# '81 El Camino



## Dalecamino (Jan 15, 2011)

In July '09 I took this El Camino to Pensicola, Fl. to have my cousins son, a professional painter(I thought) to do some body restoration and, paint it for me. Well, maybe I expected too much. I'm really not satisfied with the color or, the work. So, I have found a neighbor here in North Port, who is offering his garage and, compressor for me to re-paint it myself. I am ordering some Chamelion powders and, will paint it a lighter Blue to Green. 

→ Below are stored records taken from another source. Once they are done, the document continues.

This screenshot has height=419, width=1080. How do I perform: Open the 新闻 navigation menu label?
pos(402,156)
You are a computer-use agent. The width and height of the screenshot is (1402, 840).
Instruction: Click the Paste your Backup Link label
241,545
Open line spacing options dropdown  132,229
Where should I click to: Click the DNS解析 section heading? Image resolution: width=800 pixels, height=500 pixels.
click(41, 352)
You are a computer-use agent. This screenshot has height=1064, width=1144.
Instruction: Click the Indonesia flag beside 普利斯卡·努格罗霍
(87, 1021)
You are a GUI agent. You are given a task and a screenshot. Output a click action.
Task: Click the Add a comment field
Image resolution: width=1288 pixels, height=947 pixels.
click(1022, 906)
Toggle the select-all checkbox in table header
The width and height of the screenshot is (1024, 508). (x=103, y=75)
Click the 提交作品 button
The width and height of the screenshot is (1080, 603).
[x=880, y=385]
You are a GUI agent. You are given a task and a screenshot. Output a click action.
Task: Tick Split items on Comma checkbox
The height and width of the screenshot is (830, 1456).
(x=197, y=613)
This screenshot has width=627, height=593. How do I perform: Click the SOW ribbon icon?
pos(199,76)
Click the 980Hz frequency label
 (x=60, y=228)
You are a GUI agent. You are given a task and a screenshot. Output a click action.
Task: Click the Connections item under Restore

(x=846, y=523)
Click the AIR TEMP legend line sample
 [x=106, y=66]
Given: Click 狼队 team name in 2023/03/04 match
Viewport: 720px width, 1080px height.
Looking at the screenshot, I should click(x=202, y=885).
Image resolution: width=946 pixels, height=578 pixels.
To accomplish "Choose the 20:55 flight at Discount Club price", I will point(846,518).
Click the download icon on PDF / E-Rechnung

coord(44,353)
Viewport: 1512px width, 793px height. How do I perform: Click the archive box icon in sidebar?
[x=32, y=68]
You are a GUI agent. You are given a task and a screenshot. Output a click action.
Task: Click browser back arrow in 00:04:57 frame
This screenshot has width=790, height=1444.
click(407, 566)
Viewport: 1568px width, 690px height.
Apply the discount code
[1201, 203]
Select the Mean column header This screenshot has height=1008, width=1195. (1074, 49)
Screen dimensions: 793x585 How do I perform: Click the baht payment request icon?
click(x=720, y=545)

I had three photos but, only one uploaded. I think due to having satellite service. Yet, another issue.:beat-up:


----------



## PaulDoug (Jan 15, 2011)

Well I think you are correct to repaint it.  I'm certainly not a fan of that.


----------



## randywa (Jan 15, 2011)

I had a full size 86 Blazer that color with metal flake. I looked pretty decent until a guy misunderstood a stop sign. I love the Cominos.


----------



## el_d (Jan 15, 2011)

Nice car Chuck. 

I know where you can get the chameleon Pearl from..... Coastal scents:biggrin:
Gonna Need a bigger ziplock than I usually get though..... Can't wait to see it.


----------



## Dalecamino (Jan 15, 2011)

Thanks guys. Lupe I've already found the pearls much cheaper than any place. It will be next month before I can get this done. This guy has a paint booth with fans and, filters but, he's using it for storage  So, more waiting but, heck I'm used to THAT


----------



## ctubbs (Jan 15, 2011)

When I was painting, that was the easiest of all GM colors to paint.  It was a deep beautiful color shifting blue that went a mile down to the paint.  It didn't fade, was easy to match and sprayed like a dream.  Just how could he mess that up?  Oh yes, I was using lacquer from DuPont.  That could be a part of it. Today's paint is way different than then.  From the picture it looks like the paint was not ready to buff when he did.  Circles and swirls all over.
Charles


----------



## Donnie Kennedy (Jan 15, 2011)

ctubbs said:


> Oh yes, I was using lacquer from DuPont.  That could be a part of it. Today's paint is way different than then.  From the picture it looks like the paint was not ready to buff when he did.  Circles and swirls all over.
> Charles



My dad owned a paint and body shop since before I was born, so I grew up in the business, until I escaped when I was 17 or 18. I painted my first paying customer's car at around age 11 or 12, but things have evolved to a point that I'd be lost in a paint shop.


----------



## Dalecamino (Jan 15, 2011)

ctubbs said:


> When I was painting, that was the easiest of all GM colors to paint. It was a deep beautiful color shifting blue that went a mile down to the paint. It didn't fade, was easy to match and sprayed like a dream. Just how could he mess that up? Oh yes, I was using lacquer from DuPont. That could be a part of it. Today's paint is way different than then. From the picture it looks like the paint was not ready to buff when he did. Circles and swirls all over.
> Charles


 The clearcoat was too thick and, deep orange peel resulted. Then he took a stab at wet sanding and used a polisher with some ultra fine compound. Not aggressive enough to cut through.


----------



## Fat Boy (Jan 15, 2011)

i have a guy in tampa that shot my nova, he is not cheap but he had it blocked in 2 weeks and back to me in 3. so far i have won 15 trophies at 17 shows ( 8 being best paint). let me know if you want his number.

Chris


----------



## Dalecamino (Jan 15, 2011)

Fat Boy said:


> i have a guy in tampa that shot my nova, he is not cheap but he had it blocked in 2 weeks and back to me in 3. so far i have won 15 trophies at 17 shows ( 8 being best paint). let me know if you want his number.
> 
> Chris


 That's cool Chris. Wish I'd have had his number when I started. Back when I HAD money for paint. It's on ME now. Money's gone. It won't be show quality but, I will have what I want. 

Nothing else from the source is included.